→ **TASK BRIEF**
Every record must be restated exactly as written.

* * * * *

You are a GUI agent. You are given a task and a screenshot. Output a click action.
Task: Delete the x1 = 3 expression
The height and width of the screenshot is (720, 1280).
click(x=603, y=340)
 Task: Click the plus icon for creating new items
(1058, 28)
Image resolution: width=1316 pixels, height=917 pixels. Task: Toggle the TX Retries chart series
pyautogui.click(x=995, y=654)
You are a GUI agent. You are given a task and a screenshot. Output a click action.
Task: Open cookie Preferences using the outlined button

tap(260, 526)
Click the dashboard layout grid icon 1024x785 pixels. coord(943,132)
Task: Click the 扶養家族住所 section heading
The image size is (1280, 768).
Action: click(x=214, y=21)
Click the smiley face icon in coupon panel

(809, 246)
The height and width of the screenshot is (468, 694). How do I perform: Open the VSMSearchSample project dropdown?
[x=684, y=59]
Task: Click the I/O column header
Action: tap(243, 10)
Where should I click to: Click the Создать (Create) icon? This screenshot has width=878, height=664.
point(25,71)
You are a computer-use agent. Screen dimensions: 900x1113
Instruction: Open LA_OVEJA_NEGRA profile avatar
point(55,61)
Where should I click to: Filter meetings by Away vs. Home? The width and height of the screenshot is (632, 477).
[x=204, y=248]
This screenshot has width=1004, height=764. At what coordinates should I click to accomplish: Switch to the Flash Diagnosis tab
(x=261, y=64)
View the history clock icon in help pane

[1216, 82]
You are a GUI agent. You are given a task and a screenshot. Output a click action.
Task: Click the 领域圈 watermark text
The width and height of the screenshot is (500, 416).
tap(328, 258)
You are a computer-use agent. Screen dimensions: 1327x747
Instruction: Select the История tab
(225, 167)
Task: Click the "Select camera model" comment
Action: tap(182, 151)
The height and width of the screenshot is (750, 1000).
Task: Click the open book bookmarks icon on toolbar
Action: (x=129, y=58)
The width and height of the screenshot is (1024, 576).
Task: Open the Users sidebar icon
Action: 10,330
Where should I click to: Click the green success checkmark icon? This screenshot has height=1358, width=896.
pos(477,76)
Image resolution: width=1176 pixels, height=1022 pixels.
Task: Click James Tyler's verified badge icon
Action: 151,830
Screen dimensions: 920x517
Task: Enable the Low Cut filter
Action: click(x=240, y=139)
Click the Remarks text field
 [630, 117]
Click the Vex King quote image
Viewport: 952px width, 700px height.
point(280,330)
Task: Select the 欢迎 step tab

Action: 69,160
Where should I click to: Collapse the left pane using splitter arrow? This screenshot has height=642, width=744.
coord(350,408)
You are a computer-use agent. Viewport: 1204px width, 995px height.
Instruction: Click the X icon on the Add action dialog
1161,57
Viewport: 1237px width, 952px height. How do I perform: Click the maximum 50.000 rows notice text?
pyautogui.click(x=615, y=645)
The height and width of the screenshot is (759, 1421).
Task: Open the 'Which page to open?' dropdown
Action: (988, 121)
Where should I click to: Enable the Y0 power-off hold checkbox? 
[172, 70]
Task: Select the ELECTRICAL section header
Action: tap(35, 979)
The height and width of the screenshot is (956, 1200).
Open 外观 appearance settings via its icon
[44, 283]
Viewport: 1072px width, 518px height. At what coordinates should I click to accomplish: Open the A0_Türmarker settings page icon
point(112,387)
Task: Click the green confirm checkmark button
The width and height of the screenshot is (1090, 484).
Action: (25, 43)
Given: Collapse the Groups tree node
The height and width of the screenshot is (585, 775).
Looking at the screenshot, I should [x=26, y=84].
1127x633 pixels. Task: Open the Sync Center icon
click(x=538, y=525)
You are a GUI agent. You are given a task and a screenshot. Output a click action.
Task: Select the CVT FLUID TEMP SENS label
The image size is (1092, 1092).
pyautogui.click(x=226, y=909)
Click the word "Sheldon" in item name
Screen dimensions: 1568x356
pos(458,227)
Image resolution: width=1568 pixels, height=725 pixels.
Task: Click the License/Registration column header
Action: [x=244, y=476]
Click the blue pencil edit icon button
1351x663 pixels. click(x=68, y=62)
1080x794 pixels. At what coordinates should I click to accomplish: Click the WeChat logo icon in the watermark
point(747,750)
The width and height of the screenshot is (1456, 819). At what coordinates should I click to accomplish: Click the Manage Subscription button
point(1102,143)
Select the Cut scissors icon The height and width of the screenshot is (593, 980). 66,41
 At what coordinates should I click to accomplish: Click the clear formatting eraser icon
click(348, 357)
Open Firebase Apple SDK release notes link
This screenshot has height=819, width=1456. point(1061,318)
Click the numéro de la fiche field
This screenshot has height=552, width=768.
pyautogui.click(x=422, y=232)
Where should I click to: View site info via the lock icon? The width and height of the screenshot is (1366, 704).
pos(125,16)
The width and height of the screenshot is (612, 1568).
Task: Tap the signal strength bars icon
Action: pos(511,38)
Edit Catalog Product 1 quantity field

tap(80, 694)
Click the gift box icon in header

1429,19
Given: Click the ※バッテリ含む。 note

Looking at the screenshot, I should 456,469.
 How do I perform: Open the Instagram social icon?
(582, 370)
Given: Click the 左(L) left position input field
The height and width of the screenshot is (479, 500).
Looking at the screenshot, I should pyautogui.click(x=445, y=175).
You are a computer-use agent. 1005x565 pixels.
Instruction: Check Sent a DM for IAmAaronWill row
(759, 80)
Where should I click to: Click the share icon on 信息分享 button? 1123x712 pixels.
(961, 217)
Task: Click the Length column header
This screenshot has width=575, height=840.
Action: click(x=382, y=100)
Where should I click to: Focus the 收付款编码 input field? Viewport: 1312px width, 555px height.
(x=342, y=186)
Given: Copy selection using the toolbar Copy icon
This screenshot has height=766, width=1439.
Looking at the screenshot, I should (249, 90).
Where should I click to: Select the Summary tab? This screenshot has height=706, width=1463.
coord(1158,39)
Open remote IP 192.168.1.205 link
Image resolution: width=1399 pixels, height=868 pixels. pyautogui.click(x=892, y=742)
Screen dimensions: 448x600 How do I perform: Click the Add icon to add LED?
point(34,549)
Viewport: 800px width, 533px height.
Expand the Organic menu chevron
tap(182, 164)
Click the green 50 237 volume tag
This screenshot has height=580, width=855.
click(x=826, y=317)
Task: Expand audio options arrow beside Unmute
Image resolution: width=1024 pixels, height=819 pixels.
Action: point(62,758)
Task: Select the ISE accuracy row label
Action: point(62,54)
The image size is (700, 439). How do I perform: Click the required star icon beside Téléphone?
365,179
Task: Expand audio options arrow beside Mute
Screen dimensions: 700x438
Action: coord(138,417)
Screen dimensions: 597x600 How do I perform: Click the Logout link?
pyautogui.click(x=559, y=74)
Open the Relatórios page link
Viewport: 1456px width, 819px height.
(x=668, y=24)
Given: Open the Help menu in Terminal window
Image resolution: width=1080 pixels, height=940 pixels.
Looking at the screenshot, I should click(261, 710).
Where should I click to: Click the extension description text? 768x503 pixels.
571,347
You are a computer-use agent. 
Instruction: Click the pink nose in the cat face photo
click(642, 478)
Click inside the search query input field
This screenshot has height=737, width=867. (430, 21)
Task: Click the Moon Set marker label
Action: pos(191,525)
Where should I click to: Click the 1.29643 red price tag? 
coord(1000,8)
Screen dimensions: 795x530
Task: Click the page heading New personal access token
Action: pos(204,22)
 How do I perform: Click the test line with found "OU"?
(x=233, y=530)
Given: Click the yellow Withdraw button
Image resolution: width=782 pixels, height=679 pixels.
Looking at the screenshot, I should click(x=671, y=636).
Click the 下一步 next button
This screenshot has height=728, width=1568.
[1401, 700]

* * * * *

→ **RESPONSE TO THE EXERCISE**
You are a GUI agent. You are given a task and a screenshot. Output a click action.
Task: Delete the x1 = 3 expression
The height and width of the screenshot is (720, 1280).
click(x=603, y=340)
 Task: Click the plus icon for creating new items
(1058, 28)
Image resolution: width=1316 pixels, height=917 pixels. Task: Toggle the TX Retries chart series
pyautogui.click(x=995, y=654)
You are a GUI agent. You are given a task and a screenshot. Output a click action.
Task: Open cookie Preferences using the outlined button

tap(260, 526)
Click the dashboard layout grid icon 1024x785 pixels. coord(943,132)
Task: Click the 扶養家族住所 section heading
The image size is (1280, 768).
Action: click(x=214, y=21)
Click the smiley face icon in coupon panel

(809, 246)
The height and width of the screenshot is (468, 694). How do I perform: Open the VSMSearchSample project dropdown?
[x=684, y=59]
Task: Click the I/O column header
Action: tap(243, 10)
Where should I click to: Click the Создать (Create) icon? This screenshot has width=878, height=664.
point(25,71)
You are a computer-use agent. Screen dimensions: 900x1113
Instruction: Open LA_OVEJA_NEGRA profile avatar
point(55,61)
Where should I click to: Filter meetings by Away vs. Home? The width and height of the screenshot is (632, 477).
[x=204, y=248]
This screenshot has width=1004, height=764. At what coordinates should I click to accomplish: Switch to the Flash Diagnosis tab
(x=261, y=64)
View the history clock icon in help pane

[1216, 82]
You are a GUI agent. You are given a task and a screenshot. Output a click action.
Task: Click the 领域圈 watermark text
The width and height of the screenshot is (500, 416).
tap(328, 258)
You are a computer-use agent. Screen dimensions: 1327x747
Instruction: Select the История tab
(225, 167)
Task: Click the "Select camera model" comment
Action: tap(182, 151)
The height and width of the screenshot is (750, 1000).
Task: Click the open book bookmarks icon on toolbar
Action: (x=129, y=58)
The width and height of the screenshot is (1024, 576).
Task: Open the Users sidebar icon
Action: 10,330
Where should I click to: Click the green success checkmark icon? This screenshot has height=1358, width=896.
pos(477,76)
Image resolution: width=1176 pixels, height=1022 pixels.
Task: Click James Tyler's verified badge icon
Action: 151,830
Screen dimensions: 920x517
Task: Enable the Low Cut filter
Action: click(x=240, y=139)
Click the Remarks text field
 [630, 117]
Click the Vex King quote image
Viewport: 952px width, 700px height.
point(280,330)
Task: Select the 欢迎 step tab

Action: 69,160
Where should I click to: Collapse the left pane using splitter arrow? This screenshot has height=642, width=744.
coord(350,408)
You are a computer-use agent. Viewport: 1204px width, 995px height.
Instruction: Click the X icon on the Add action dialog
1161,57
Viewport: 1237px width, 952px height. How do I perform: Click the maximum 50.000 rows notice text?
pyautogui.click(x=615, y=645)
The height and width of the screenshot is (759, 1421).
Task: Open the 'Which page to open?' dropdown
Action: (988, 121)
Where should I click to: Enable the Y0 power-off hold checkbox? 
[172, 70]
Task: Select the ELECTRICAL section header
Action: tap(35, 979)
The height and width of the screenshot is (956, 1200).
Open 外观 appearance settings via its icon
[44, 283]
Viewport: 1072px width, 518px height. At what coordinates should I click to accomplish: Open the A0_Türmarker settings page icon
point(112,387)
Task: Click the green confirm checkmark button
The width and height of the screenshot is (1090, 484).
Action: (25, 43)
Given: Collapse the Groups tree node
The height and width of the screenshot is (585, 775).
Looking at the screenshot, I should [x=26, y=84].
1127x633 pixels. Task: Open the Sync Center icon
click(x=538, y=525)
You are a GUI agent. You are given a task and a screenshot. Output a click action.
Task: Select the CVT FLUID TEMP SENS label
The image size is (1092, 1092).
pyautogui.click(x=226, y=909)
Click the word "Sheldon" in item name
Screen dimensions: 1568x356
pos(458,227)
Image resolution: width=1568 pixels, height=725 pixels.
Task: Click the License/Registration column header
Action: [x=244, y=476]
Click the blue pencil edit icon button
1351x663 pixels. click(x=68, y=62)
1080x794 pixels. At what coordinates should I click to accomplish: Click the WeChat logo icon in the watermark
point(747,750)
The width and height of the screenshot is (1456, 819). At what coordinates should I click to accomplish: Click the Manage Subscription button
point(1102,143)
Select the Cut scissors icon The height and width of the screenshot is (593, 980). 66,41
 At what coordinates should I click to accomplish: Click the clear formatting eraser icon
click(348, 357)
Open Firebase Apple SDK release notes link
This screenshot has height=819, width=1456. point(1061,318)
Click the numéro de la fiche field
This screenshot has height=552, width=768.
pyautogui.click(x=422, y=232)
Where should I click to: View site info via the lock icon? The width and height of the screenshot is (1366, 704).
pos(125,16)
The width and height of the screenshot is (612, 1568).
Task: Tap the signal strength bars icon
Action: pos(511,38)
Edit Catalog Product 1 quantity field

tap(80, 694)
Click the gift box icon in header

1429,19
Given: Click the ※バッテリ含む。 note

Looking at the screenshot, I should 456,469.
 How do I perform: Open the Instagram social icon?
(582, 370)
Given: Click the 左(L) left position input field
The height and width of the screenshot is (479, 500).
Looking at the screenshot, I should pyautogui.click(x=445, y=175).
You are a computer-use agent. 1005x565 pixels.
Instruction: Check Sent a DM for IAmAaronWill row
(759, 80)
Where should I click to: Click the share icon on 信息分享 button? 1123x712 pixels.
(961, 217)
Task: Click the Length column header
This screenshot has width=575, height=840.
Action: click(x=382, y=100)
Where should I click to: Focus the 收付款编码 input field? Viewport: 1312px width, 555px height.
(x=342, y=186)
Given: Copy selection using the toolbar Copy icon
This screenshot has height=766, width=1439.
Looking at the screenshot, I should (249, 90).
Where should I click to: Select the Summary tab? This screenshot has height=706, width=1463.
coord(1158,39)
Open remote IP 192.168.1.205 link
Image resolution: width=1399 pixels, height=868 pixels. pyautogui.click(x=892, y=742)
Screen dimensions: 448x600 How do I perform: Click the Add icon to add LED?
point(34,549)
Viewport: 800px width, 533px height.
Expand the Organic menu chevron
tap(182, 164)
Click the green 50 237 volume tag
This screenshot has height=580, width=855.
click(x=826, y=317)
Task: Expand audio options arrow beside Unmute
Image resolution: width=1024 pixels, height=819 pixels.
Action: point(62,758)
Task: Select the ISE accuracy row label
Action: point(62,54)
The image size is (700, 439). How do I perform: Click the required star icon beside Téléphone?
365,179
Task: Expand audio options arrow beside Mute
Screen dimensions: 700x438
Action: coord(138,417)
Screen dimensions: 597x600 How do I perform: Click the Logout link?
pyautogui.click(x=559, y=74)
Open the Relatórios page link
Viewport: 1456px width, 819px height.
(x=668, y=24)
Given: Open the Help menu in Terminal window
Image resolution: width=1080 pixels, height=940 pixels.
Looking at the screenshot, I should click(261, 710).
Where should I click to: Click the extension description text? 768x503 pixels.
571,347
You are a computer-use agent. 
Instruction: Click the pink nose in the cat face photo
click(642, 478)
Click inside the search query input field
This screenshot has height=737, width=867. (430, 21)
Task: Click the Moon Set marker label
Action: pos(191,525)
Where should I click to: Click the 1.29643 red price tag? 
coord(1000,8)
Screen dimensions: 795x530
Task: Click the page heading New personal access token
Action: pos(204,22)
 How do I perform: Click the test line with found "OU"?
(x=233, y=530)
Given: Click the yellow Withdraw button
Image resolution: width=782 pixels, height=679 pixels.
Looking at the screenshot, I should click(x=671, y=636).
Click the 下一步 next button
This screenshot has height=728, width=1568.
[1401, 700]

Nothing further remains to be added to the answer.